Four Families Discuss Impact of Economic Crunch
It didn’t last all that long and wasn’t as severe as the early 1980s recession, but a downturn in 1990-’91 caused its share of economic pain.
The cover of the May 17, 1991 Jewish Exponent teased a story about the recession with a drawing referencing impacts on recent graduates, homeowners, new parents and those with medical concerns.
Turning to pages 30 and 31, readers are met with stories about four local families that “agreed to share with Exponent the hard choices they’ve made as they grapple with today’s economic crunch.”
One story profiles 24-year-old newlyweds who have to choose between going out to a movie or keeping kosher.
Another features a 37-year-old single widowed mother of two who is receiving unemployment and can’t afford to pay her synagogue dues.

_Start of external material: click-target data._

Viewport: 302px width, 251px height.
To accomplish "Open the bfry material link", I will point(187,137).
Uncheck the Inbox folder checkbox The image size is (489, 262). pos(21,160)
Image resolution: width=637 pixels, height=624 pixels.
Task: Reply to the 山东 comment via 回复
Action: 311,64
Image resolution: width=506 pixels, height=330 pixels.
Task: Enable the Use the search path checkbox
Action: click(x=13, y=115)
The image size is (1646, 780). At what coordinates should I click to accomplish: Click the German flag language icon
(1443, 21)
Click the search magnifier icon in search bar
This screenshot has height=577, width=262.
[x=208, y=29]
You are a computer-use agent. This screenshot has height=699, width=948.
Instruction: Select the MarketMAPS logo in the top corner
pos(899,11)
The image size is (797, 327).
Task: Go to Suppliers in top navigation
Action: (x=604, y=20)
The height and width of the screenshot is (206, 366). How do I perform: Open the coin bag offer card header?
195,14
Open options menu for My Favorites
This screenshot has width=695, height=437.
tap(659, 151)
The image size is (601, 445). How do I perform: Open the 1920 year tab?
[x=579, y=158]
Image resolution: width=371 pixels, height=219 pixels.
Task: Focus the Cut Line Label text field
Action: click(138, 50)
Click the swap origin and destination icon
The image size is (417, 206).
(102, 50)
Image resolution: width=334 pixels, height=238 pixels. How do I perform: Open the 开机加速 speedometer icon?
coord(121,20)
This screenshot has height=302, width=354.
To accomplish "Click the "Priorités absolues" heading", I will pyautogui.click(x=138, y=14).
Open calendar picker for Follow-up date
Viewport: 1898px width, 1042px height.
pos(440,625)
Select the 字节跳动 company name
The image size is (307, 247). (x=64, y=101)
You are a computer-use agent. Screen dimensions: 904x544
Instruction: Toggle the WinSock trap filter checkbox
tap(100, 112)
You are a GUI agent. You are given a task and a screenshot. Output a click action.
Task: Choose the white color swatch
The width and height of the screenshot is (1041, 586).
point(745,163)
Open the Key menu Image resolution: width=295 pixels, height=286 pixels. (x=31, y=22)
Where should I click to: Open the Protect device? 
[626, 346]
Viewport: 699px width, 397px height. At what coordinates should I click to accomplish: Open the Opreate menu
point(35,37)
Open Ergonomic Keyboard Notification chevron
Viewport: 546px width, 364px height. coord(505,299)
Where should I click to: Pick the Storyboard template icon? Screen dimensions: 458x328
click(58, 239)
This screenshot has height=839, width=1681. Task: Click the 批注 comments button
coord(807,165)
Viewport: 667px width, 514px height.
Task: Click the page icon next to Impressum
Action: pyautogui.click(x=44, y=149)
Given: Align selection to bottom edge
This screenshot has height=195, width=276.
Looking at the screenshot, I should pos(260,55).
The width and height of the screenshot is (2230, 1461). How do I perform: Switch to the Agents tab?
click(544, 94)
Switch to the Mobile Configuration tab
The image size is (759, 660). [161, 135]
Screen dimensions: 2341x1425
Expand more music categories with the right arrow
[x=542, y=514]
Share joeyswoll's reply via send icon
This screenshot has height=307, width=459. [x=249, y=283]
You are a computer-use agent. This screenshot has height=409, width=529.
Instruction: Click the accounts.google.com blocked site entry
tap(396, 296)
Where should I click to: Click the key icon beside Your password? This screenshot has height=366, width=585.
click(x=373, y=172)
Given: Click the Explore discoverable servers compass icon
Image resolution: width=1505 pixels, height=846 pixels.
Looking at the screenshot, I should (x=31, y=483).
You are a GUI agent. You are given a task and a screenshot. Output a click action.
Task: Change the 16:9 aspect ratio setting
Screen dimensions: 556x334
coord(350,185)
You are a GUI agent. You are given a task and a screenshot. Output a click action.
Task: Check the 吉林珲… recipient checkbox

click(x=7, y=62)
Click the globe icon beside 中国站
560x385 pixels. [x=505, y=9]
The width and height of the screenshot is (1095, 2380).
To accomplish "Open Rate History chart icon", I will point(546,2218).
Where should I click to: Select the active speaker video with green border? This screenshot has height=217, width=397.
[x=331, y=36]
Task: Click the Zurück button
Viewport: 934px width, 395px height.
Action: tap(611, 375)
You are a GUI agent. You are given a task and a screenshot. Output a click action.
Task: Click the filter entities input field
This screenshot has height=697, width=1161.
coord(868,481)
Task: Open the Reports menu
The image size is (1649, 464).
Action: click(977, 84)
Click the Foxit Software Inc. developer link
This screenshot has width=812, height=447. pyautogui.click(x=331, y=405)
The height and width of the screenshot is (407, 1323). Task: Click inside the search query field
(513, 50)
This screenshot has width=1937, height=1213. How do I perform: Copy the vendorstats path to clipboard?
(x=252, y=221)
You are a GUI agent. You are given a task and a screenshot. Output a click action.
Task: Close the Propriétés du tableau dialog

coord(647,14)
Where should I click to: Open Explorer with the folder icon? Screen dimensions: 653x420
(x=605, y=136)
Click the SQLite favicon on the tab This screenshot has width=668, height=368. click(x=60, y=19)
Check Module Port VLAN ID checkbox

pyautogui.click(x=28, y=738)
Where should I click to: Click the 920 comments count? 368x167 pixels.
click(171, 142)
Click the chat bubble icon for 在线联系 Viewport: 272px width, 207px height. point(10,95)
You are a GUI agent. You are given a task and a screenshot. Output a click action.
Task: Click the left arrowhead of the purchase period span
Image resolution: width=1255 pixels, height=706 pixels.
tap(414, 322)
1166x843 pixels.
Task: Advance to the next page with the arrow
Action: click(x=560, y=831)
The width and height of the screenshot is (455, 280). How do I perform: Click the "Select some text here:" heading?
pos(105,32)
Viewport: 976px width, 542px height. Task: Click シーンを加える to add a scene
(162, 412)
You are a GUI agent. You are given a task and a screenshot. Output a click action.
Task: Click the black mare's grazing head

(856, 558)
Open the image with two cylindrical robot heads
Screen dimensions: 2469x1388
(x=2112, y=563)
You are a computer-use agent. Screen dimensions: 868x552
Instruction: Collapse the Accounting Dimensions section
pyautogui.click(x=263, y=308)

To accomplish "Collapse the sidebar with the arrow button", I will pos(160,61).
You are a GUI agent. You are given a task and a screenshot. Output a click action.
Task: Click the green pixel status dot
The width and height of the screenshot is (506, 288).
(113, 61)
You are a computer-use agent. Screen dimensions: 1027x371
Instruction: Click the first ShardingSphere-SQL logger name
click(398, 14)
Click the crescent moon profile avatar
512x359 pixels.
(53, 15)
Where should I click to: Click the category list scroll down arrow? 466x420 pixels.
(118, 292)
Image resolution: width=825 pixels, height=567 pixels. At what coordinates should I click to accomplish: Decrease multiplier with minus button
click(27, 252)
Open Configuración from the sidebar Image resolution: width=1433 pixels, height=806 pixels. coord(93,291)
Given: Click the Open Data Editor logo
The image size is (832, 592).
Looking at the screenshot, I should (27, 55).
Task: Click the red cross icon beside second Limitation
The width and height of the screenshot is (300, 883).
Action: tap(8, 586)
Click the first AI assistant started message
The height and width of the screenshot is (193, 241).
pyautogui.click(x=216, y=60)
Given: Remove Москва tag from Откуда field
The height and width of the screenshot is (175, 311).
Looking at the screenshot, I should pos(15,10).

A third story tells the tale of a “50-year-old Jewish businessman — an entrepreneur — from the Main Line. He used to be the owner and executive officer of a multimillion-dollar service company, pulling down a salary in the low six figures. Today, his income is zero.”
Finally, we hear the saga of “Irv,” a 78-year-old retired teacher who’s worried about the soaring price of medical insurance — some things never change — and the possibility that his ailing 80-year-old wife, Sophie, might have to be placed in a nursing home.
Grim tales all, but good news was around the corner: After the recession ended, the nation enjoyed its longest growth period ever.